In May 2015, the citizen platform Barcelona en Comú (Barcelona in Common) catapulted Ada Colau into power as the city’s first female mayor. Ten months earlier, the group didn’t even exist.
With no money and little experience, just how did they wrest the city from the entrenched political caste that had been running it for the past 40 years? Not surprisingly, Barcelona en Comú has since been inundated with requests for an answer...
— the Guardian
"In response, the group produced a step-by-step explanation – How to Win Back the City en Comú"
Barcelona en Comú is a citizen platform launched in 2014 that is the minority government in power right now in Barcelona. Many of its members participated in the 15M movement and come from political organizing backgrounds, and the organization has ties to Podemos.
The full title of the guide, which is available as a pdf here, is How to win back the city en comú: guide to building a citizen municipal platform.
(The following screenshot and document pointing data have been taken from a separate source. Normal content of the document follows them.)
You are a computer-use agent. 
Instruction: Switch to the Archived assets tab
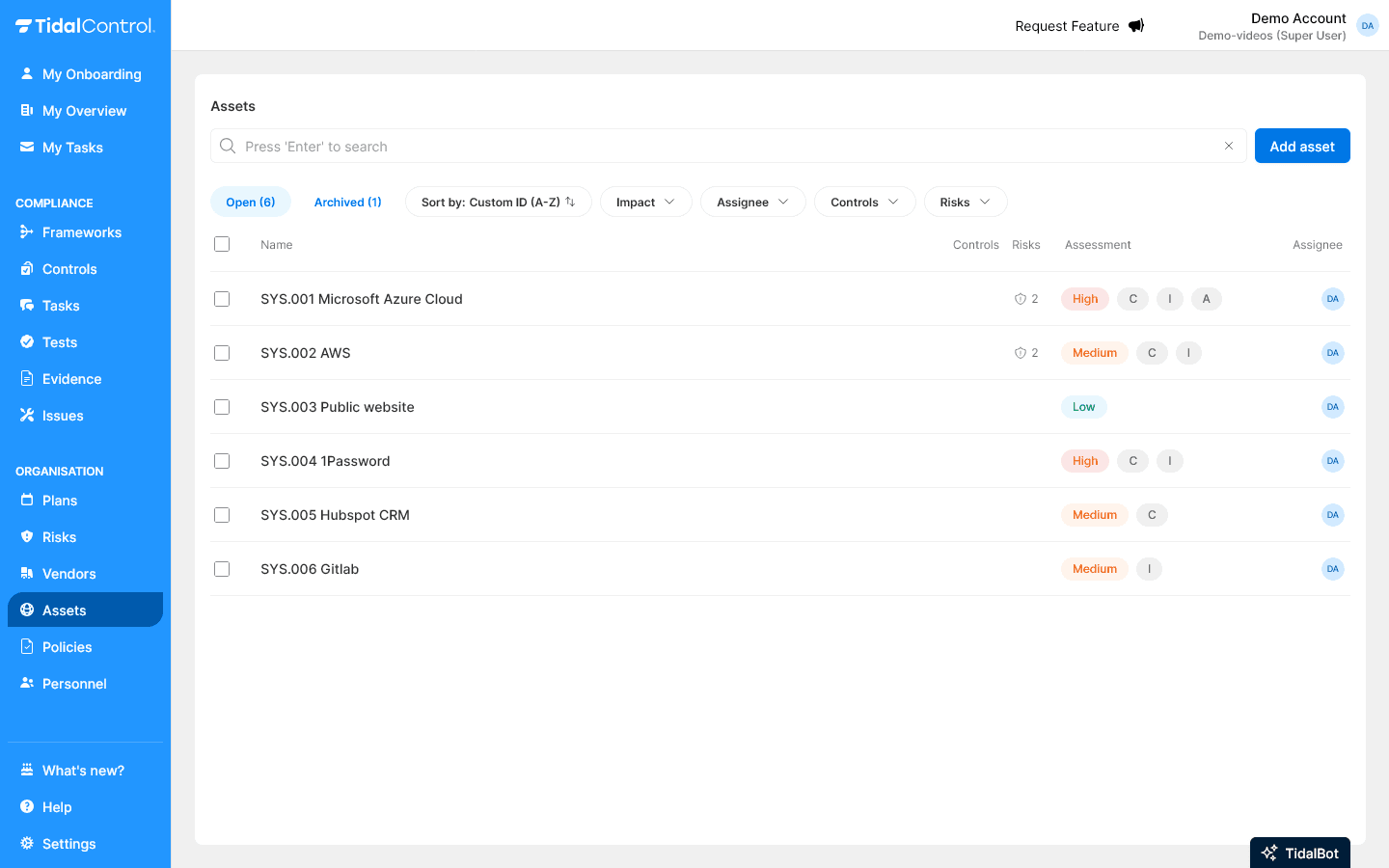coord(347,202)
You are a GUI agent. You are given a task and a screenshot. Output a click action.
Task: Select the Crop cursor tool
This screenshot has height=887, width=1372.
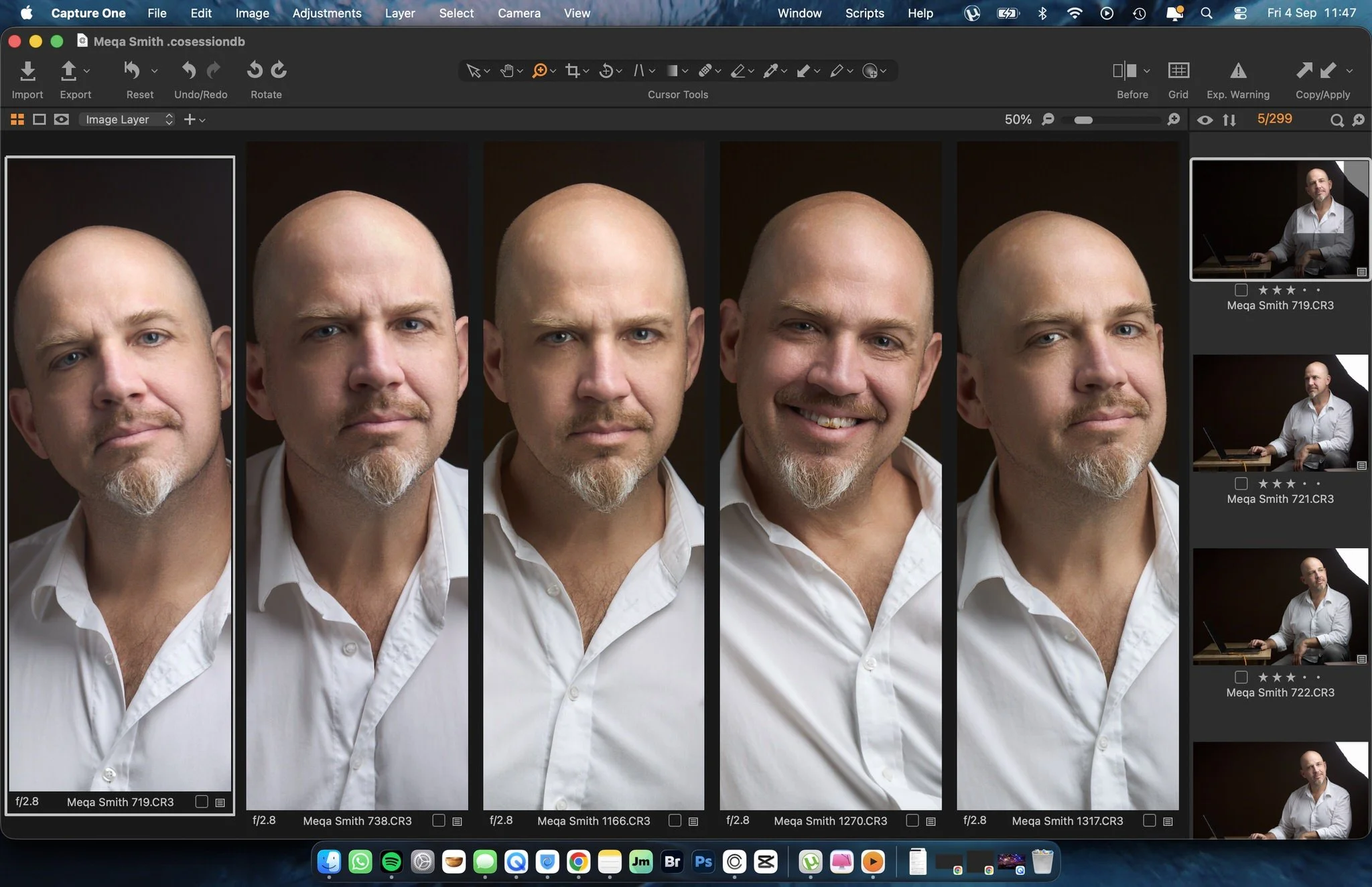pyautogui.click(x=572, y=70)
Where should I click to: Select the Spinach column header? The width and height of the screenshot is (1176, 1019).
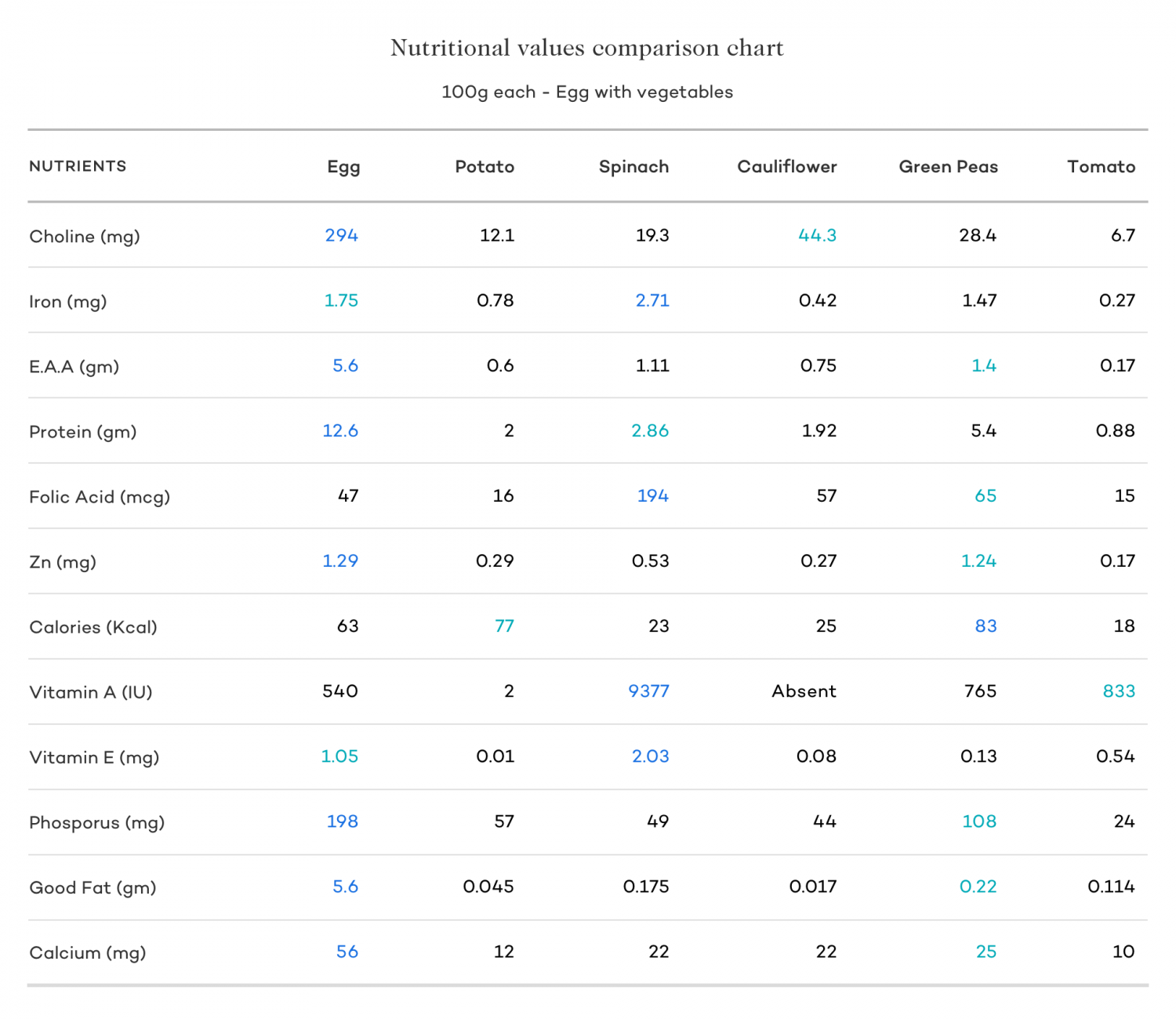tap(633, 167)
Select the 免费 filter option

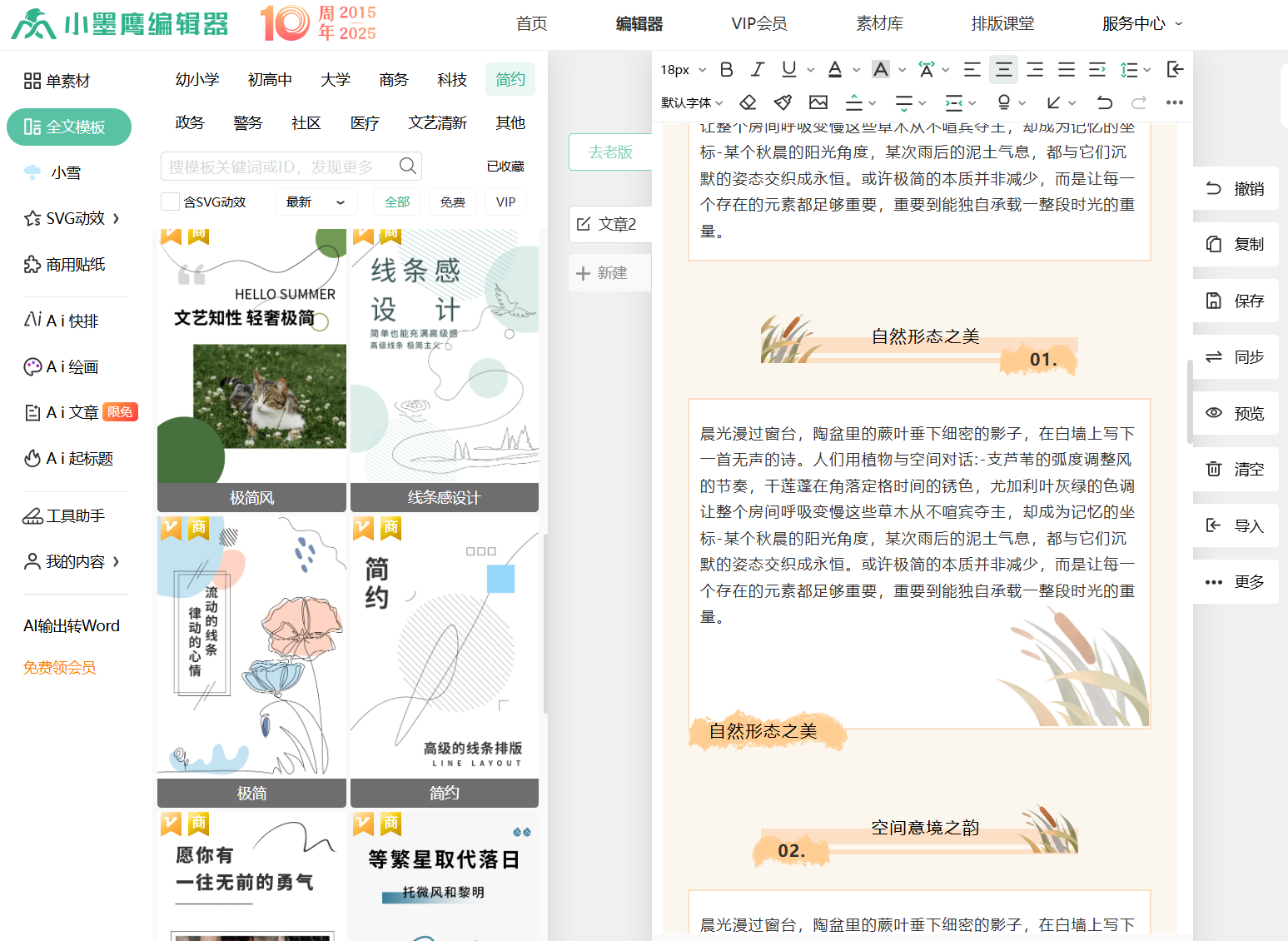click(x=452, y=202)
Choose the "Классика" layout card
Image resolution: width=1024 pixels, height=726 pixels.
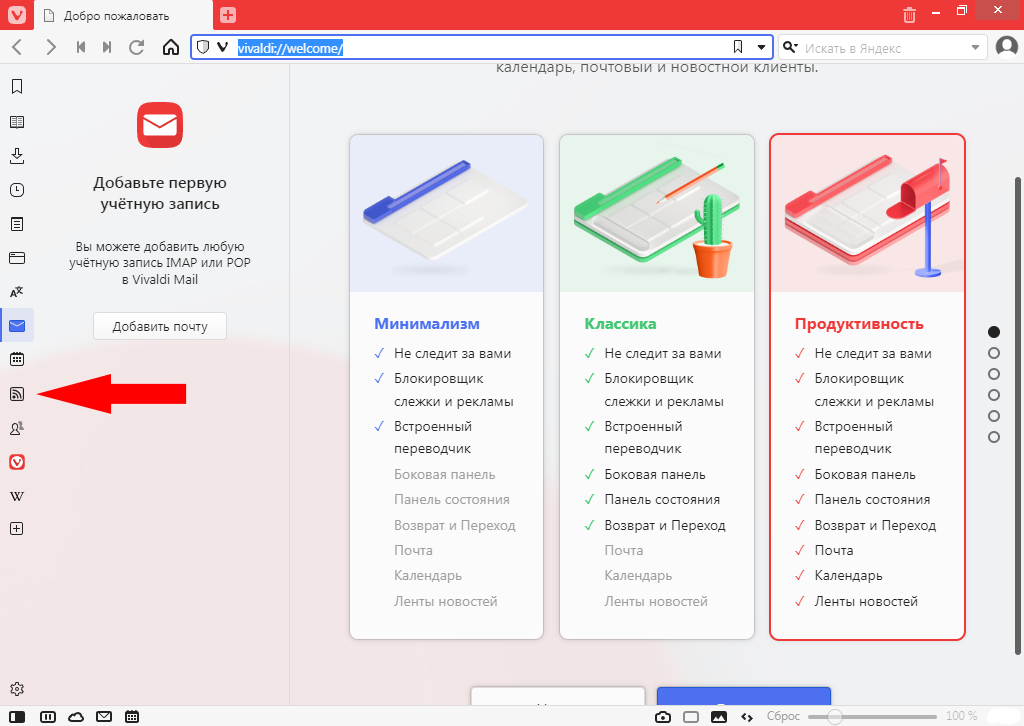tap(656, 386)
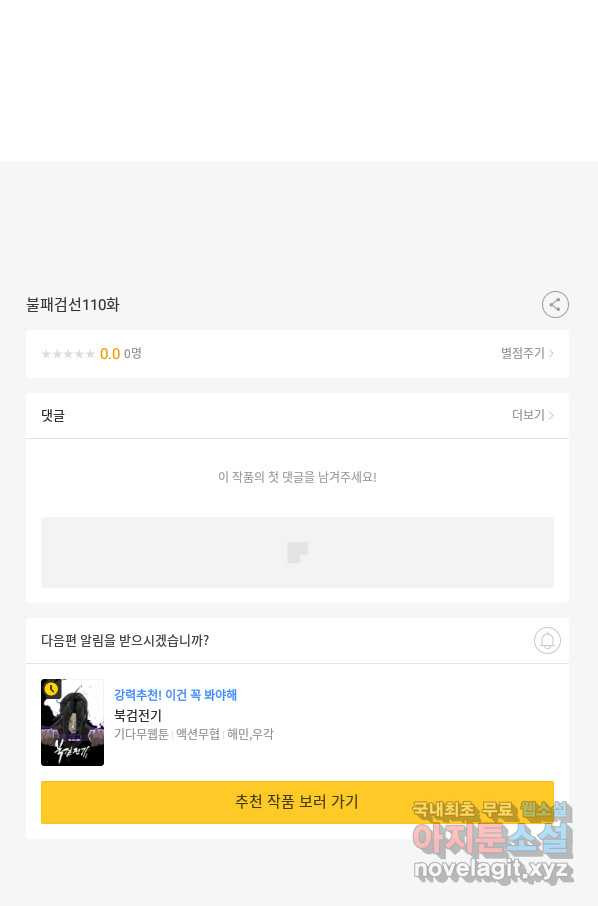Toggle the next-episode notification bell
Viewport: 598px width, 906px height.
click(x=547, y=640)
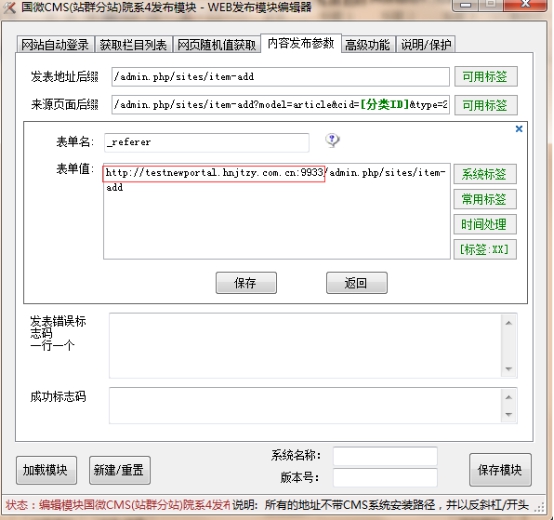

"For us, 'winning back the city' is about much more than winning the local elections," they write. "It means putting a new, transparent and participatory model of local government, which is under citizen control, into practice."
The guide describes how to create such a platform, from pre-launch organization to winning an election. It explicates financing models and electoral structuring.
A scant 10 pages, the guide is accessible and well-designed. Spain has recently witnessed a bit of a trend with leftist parties publishing super accessible guides. A few weeks ago, Podemos released an election guide styled after an Ikea catalogue.